Fortunately, attitudes are changing slowly; demanding chief detectives and lawyers, men and women, rather than the youngest and most inexperienced trainees in these fields, work on such cases. But this has taken a lot of work. Thirty years ago when Elish began her career, domestic violence and child abuse were seen as ‘private issues’. Outside lobby groups such as the ‘Zero Tolerance Campaign’ have helped to drive changes in this area, but there is still a lot to be done in a contested and very problematic area. Typically it will still take about 30 physical attacks, for example, before a victim will report domestic violence, not counting the effects of verbal abuse that had most probably preceded this.
But for Elish as Lord Advocate, the topic of female abuse is one arc of a multi layered spectrum of issues.
Legislation for Environmental and wildlife law is one large area under her supervision, demanding that she equally consider rights of the bumble bee with that of farming legislation or banking fraud. In particular reference to financial misdemeanours, Elish believes that the tidy sounding ‘white collar crime’ is on equal level in terms of lawlessness to every other form of crime. Taking an overview of the law in this way has allowed Elish to reflect on how to respond to public perceptions and fears, for example, anti-social behaviour, a mass of apparently small and insignificant acts, is nevertheless a major headache for most people and their main contact with criminal activity. The most difficult things about seeing the whole of the prosecution services is to be able to see what areas need researching or change, but to be aware that the system is so hard-pressed for time and resources that training and development are difficult to fit in.

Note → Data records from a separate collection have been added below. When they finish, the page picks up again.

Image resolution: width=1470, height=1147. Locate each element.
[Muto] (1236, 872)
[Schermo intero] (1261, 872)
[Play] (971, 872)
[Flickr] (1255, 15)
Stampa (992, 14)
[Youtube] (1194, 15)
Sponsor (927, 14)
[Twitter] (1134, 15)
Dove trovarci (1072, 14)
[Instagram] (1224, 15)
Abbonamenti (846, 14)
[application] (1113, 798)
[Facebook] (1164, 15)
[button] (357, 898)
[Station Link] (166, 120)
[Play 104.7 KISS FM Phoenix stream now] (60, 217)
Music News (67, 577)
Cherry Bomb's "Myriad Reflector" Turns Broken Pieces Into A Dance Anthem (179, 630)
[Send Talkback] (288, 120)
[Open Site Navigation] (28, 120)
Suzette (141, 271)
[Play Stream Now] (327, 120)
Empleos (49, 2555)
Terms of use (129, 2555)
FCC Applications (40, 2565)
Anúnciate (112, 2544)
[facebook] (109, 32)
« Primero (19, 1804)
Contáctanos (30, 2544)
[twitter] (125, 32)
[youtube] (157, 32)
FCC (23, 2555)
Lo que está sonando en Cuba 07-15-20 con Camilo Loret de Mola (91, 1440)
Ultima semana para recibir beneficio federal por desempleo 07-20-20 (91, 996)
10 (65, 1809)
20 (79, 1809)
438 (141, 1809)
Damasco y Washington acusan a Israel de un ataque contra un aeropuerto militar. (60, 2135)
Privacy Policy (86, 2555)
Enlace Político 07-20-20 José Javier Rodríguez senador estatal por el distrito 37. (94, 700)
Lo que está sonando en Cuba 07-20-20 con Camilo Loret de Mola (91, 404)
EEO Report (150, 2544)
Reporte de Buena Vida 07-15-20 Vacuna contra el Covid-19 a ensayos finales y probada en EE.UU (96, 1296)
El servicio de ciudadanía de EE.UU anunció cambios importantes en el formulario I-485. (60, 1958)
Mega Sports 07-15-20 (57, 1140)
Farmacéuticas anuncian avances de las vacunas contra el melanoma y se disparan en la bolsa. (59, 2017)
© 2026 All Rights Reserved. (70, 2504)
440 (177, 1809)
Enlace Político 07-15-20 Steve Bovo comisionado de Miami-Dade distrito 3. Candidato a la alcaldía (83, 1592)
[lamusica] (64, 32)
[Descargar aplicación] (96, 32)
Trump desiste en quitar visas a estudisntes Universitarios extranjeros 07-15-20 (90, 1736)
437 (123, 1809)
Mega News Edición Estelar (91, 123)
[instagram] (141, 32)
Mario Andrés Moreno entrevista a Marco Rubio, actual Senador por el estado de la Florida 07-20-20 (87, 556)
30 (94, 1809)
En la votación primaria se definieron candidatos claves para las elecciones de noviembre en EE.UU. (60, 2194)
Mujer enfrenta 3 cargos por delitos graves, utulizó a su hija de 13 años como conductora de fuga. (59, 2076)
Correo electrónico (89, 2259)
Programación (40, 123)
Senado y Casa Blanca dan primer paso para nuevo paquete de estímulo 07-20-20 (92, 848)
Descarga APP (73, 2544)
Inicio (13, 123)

But to return to the subject of Women, asking particularly which women have been an inspiration or who have been good companions in her own work and formation? Elish answers that amongst the key strong women that she applauds Ruth Wishart, Liz Lochhead, and Elaine C. Smith rank very highly. Focusing particularly in Law, inspirational women feature Helena Kennedy QC, an example that Elish offers of how to work to the highest standard as a woman whilst being relatively isolated in a male world; and finally Lady Cosgrove, (Hazel Cosgrove) who was appointed the first woman Senator to the College of Justice in 1996 and hence the first woman judge in Scotland’s Supreme Courts. For Elish, Lady Cosgrove is an important figure in her career in respect to her strength and success: providing Elish with ‘warmth, support and encouragement’ to pursue her own career. A career that has reached a pinnacle title: as first female Lord Advocate in Scottish legal history in 550 years.